Твердохлеб удивлялся: как можно людей с такой памятью отпускать на пенсию? Когда спрашивал об этом Тещиного Брата, тот хмыкал:

– Меня не отпустили, а отослали. Пожалели сестричку. Ей не с кем ходить на концерты.

В музыке Тещин Брат разбирался не хуже Мальвины Витольдовны. Это было, пожалуй, единственное, о чем он мог хотя бы изредка говорить серьезно.

– А эти приглушенные фигурации низких деревянных, Мальвиночка? Что ты об этом скажешь? Волшебство и погибель!
– взволнованно обращался он к сестре, но тут уже Твердохлеб не мог поддерживать разговора на нужном уровне и тихонько удалялся.

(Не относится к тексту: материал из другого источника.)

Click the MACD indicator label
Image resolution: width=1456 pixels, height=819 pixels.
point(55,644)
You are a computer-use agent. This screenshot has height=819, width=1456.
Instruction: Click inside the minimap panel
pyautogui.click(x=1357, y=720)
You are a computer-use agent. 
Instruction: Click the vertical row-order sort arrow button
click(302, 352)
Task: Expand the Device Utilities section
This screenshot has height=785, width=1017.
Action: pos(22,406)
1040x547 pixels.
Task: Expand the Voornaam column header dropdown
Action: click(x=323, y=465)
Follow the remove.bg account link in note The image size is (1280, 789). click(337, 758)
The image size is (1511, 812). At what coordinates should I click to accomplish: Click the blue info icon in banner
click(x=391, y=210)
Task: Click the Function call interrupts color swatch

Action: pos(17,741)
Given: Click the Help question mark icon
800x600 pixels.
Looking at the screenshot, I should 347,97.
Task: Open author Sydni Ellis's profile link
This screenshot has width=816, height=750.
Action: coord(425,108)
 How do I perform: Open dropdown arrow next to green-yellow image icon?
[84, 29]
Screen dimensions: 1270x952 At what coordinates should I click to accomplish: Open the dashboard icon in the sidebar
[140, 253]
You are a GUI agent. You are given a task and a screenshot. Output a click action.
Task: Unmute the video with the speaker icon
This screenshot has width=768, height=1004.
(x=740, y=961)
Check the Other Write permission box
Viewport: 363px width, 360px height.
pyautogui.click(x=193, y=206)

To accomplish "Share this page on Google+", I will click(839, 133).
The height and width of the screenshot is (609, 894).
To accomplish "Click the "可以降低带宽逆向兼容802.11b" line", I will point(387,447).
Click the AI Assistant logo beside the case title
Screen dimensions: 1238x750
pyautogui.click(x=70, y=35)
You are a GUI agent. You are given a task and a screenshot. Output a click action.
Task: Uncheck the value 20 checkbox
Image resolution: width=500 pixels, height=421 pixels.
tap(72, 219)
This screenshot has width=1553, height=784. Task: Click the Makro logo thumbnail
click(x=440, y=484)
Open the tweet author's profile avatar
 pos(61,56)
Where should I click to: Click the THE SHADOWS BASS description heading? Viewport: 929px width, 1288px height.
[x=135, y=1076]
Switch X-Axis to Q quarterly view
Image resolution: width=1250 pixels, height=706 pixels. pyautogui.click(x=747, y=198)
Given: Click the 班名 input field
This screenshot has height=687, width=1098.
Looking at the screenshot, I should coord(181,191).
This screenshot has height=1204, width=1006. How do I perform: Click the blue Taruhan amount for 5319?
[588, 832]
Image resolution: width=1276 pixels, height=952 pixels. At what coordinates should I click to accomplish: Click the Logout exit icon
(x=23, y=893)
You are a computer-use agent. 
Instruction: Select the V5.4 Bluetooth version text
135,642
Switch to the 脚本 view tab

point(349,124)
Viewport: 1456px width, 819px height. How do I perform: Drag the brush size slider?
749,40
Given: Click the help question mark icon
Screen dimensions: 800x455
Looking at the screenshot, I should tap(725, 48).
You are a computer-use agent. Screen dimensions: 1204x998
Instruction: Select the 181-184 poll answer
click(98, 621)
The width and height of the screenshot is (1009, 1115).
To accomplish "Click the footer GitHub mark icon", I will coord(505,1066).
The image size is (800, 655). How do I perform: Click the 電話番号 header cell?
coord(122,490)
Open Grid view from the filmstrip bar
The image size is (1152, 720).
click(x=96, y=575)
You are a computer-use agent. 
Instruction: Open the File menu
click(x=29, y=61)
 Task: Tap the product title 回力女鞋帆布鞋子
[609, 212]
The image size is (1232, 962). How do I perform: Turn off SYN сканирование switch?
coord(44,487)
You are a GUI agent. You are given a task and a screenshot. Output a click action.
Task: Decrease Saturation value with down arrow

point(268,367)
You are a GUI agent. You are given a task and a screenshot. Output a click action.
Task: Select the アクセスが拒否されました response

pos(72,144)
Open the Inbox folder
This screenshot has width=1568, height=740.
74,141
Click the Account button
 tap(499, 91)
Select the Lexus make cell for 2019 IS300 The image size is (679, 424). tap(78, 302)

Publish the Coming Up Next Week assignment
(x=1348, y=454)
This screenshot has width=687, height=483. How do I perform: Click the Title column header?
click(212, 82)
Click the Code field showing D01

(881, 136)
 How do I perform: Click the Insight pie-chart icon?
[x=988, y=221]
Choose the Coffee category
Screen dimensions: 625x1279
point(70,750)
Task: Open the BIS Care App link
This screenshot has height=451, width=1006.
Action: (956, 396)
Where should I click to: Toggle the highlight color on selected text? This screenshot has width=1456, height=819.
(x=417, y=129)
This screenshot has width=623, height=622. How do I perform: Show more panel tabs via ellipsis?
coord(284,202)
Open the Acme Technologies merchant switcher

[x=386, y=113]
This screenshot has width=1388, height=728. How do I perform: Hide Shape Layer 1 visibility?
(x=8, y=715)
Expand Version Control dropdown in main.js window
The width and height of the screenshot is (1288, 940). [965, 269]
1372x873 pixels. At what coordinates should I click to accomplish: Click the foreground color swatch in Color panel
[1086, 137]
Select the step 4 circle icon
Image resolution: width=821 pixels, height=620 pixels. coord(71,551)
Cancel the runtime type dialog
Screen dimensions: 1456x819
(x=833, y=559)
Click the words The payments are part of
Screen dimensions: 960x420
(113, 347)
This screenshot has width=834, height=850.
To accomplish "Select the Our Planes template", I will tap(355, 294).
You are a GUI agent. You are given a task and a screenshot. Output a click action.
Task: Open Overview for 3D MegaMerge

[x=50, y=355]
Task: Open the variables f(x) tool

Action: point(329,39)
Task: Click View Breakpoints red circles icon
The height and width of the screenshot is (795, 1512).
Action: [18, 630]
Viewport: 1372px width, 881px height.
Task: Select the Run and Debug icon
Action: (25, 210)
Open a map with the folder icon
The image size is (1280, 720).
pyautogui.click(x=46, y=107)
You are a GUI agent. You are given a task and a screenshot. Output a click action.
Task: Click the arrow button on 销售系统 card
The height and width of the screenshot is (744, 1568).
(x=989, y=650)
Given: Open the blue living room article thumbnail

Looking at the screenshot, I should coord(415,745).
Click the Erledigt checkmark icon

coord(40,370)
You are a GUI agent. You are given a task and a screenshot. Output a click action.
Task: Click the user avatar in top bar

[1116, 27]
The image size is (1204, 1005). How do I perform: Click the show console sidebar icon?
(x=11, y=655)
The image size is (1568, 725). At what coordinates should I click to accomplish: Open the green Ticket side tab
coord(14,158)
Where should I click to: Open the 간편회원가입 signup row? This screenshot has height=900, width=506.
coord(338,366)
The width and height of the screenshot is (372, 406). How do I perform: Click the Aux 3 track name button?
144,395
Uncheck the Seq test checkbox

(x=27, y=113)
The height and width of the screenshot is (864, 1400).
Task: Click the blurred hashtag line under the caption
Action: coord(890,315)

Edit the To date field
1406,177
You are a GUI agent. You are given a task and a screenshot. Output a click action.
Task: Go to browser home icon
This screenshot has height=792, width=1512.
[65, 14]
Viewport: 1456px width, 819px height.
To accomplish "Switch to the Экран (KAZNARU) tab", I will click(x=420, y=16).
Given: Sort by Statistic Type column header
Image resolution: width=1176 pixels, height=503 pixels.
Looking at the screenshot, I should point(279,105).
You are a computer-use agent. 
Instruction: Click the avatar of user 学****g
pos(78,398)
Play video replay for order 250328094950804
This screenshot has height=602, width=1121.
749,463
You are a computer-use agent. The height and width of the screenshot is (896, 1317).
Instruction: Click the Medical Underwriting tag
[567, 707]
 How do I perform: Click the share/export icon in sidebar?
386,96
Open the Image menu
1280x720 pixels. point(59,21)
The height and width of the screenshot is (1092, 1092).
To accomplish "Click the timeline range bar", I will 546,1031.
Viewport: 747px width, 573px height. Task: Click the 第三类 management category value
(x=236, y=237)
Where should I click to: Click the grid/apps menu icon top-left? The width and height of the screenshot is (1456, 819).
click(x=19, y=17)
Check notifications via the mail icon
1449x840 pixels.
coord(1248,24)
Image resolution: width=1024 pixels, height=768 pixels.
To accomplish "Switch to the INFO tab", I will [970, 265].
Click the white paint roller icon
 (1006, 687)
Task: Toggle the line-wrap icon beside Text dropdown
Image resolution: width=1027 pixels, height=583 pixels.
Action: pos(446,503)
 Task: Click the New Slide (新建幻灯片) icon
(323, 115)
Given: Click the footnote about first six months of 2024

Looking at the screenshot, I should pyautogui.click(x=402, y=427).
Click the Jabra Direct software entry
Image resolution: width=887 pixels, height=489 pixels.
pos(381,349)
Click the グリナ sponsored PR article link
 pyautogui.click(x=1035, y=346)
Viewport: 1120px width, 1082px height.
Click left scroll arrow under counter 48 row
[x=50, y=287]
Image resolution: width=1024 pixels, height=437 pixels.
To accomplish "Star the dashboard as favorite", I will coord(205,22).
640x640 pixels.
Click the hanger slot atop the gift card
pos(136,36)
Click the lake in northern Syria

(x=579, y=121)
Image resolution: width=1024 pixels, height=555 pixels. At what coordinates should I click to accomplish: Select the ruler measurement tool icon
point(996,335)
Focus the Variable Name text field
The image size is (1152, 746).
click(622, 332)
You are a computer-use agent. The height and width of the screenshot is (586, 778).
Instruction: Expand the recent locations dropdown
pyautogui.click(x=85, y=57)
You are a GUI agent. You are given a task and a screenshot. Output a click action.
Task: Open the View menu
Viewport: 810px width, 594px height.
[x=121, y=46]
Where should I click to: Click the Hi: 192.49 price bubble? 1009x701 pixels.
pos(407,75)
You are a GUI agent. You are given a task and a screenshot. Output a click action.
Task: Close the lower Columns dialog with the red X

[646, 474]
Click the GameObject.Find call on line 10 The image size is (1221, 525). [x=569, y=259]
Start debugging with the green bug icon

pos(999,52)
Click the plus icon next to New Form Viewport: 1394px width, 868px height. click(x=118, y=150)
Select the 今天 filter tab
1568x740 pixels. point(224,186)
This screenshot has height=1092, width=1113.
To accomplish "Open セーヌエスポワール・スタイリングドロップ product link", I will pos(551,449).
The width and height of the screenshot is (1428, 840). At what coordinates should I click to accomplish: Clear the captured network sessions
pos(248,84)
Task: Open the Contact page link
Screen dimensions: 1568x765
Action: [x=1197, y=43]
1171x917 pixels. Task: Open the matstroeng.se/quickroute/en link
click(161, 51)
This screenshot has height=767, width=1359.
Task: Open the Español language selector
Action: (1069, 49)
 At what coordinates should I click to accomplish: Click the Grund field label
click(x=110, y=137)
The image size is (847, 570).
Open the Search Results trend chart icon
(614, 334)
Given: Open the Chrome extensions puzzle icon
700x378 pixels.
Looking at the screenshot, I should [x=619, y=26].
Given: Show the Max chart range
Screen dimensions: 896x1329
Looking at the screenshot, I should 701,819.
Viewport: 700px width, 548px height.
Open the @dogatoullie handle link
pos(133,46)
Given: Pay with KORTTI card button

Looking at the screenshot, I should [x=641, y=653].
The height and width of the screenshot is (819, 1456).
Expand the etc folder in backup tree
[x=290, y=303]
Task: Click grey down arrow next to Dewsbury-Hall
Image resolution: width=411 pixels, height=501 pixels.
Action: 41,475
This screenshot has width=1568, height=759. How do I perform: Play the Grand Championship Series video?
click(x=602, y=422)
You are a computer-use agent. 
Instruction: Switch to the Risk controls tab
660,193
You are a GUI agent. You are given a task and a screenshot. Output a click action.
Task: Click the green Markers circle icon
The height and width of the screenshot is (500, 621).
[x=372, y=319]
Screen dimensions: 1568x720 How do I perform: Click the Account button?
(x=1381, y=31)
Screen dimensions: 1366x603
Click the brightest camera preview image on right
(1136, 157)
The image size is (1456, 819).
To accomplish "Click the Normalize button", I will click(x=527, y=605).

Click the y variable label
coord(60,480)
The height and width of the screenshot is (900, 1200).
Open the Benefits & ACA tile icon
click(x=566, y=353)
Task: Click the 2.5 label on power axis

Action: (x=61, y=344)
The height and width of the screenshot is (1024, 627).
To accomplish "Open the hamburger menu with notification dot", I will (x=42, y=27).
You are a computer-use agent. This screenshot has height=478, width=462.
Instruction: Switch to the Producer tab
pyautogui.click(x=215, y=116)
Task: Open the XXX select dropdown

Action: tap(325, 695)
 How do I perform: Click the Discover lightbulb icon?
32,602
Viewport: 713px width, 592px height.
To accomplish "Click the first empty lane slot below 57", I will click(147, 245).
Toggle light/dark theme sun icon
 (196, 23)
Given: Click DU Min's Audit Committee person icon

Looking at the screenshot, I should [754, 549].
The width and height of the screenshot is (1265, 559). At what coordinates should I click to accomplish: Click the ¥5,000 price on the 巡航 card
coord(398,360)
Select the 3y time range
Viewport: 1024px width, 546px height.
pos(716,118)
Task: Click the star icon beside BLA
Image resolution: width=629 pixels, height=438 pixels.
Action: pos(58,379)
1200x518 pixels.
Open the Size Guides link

Хотя в отделе вечно наваливали на него целые горы работы, выходило так, что оставалось достаточно времени и для самого себя. Мальвина не принадлежала к женщинам надоедливым, тесть пропадал на международных конференциях, а дома придерживался режима, теща жила музыкой, - никто не мешал Твердохлебу в его одиночестве, в чтении, в думаний, созерцании мира и людей в нем. Он становился все более заядлым киевлянином, радовался и гордился этим. Киев... Безалаберный город, над которым витают тысячелетия. Безалаберный и прекрасный, город князей, святых подвижников, грабителей, прохиндеев, веселых душ, задумчивых гениев. Твердохлеб любил окунаться в прошлое. Историки тоже своеобразные следователи. Доискиваются и докапываются, очищают истину от патины времени, от наслоений случайных и сознательных. Иногда, правда, делают это только для того, чтобы спрятать эту истину еще глубже и тщательнее. Но убить истину никому не дано. Она бессмертна. Твердохлеб придумывал для себя то одно, то другое "дело" и месяцами вел его со всем профессиональным усердием и природным своим упорством. Скажем, о том, кто вынес из Киева летопись Нестора и Киевскую летопись, спас их от Батыевой орды, выскочил из Выдубецкого монастыря, перебрался через Днепр, - сколько же пришлось помытарствовать ему в непроходимых чащах, осторожно минуя опасные разъезды, чтобы не попасть в руки вездесущих баскаков, добраться к какому-нибудь новгородскому монастырю или к простенькому деревянному скиту под Костромой. Только представить себе: тысячи километров, одинокий человек среди враждебности, дикости, стихий, и такой подвиг - сохранены слово народа, его память, его заветы!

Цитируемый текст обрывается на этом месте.